Sung Lin Yung

Personal information
- Full name: Song Lianyong (China PR) Sung Lin Yung Stephen (Hong Kong)
- Date of birth: 7 May 1965 (age 60)
- Place of birth: Tianjin, China PR
- Height: 1.82 m (6 ft 0 in)
- Position(s): Defender, midfielder, striker

Youth career
- 1983: Tianjin II

Senior career*
- Years: Team / Apps / (Gls)
- 1984–1993: Tianjin
- 1993–1998: South China / 87 / (7)
- 1998–1999: Sing Tao / 25 / (7)
- 1999–2000: Instant-Dict / 23 / (3)

International career
- 1985: China U-21 / 7 / (1)
- 1987: China / 1 / (0)
- 1997–1998: Hong Kong

= Sung Lin Yung =

Chinese footballer

Stephen Sung Lin Yung (born 7 May 1965 in Tianjin) is a retired Chinese football player who represented the Hong Kong football team. Starting his career in China he played for the Chinese U-20 and the Chinese Olympic team before he established himself with Chinese top-tier side Tianjin where he played as a forward.
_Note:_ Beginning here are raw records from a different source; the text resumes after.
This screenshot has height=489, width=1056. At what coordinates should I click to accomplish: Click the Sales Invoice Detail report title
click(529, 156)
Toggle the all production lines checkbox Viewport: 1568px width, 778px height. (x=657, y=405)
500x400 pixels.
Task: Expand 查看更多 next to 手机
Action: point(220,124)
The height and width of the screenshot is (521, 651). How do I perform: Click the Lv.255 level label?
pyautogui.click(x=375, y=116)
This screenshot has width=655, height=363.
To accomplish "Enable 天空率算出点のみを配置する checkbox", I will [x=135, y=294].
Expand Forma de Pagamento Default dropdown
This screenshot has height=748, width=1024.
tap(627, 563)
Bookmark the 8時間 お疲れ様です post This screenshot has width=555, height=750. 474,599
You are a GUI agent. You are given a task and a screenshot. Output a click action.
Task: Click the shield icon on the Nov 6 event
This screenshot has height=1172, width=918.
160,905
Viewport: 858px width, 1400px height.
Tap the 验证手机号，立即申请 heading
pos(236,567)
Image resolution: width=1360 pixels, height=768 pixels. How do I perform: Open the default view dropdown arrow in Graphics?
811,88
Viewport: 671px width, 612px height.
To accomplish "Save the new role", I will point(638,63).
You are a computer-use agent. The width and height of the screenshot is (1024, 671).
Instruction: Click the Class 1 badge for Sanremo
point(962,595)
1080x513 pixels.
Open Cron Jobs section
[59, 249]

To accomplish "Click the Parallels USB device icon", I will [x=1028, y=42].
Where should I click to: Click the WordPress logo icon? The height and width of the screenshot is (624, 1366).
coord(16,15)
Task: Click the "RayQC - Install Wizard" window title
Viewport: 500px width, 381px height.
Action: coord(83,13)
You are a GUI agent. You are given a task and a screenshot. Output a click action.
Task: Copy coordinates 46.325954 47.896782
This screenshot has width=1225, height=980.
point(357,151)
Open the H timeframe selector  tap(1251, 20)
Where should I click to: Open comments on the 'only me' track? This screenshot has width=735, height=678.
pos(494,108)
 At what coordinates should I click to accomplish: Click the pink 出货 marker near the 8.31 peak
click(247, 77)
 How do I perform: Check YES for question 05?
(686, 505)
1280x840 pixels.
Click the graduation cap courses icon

Moving away from China he joined Hong Kong football team South China and became their utility player playing anywhere on the field, though he spent most of time as a defensive midfielder where he had a successful time with them winning several cups and the 1996–97 Hong Kong First Division League title with them.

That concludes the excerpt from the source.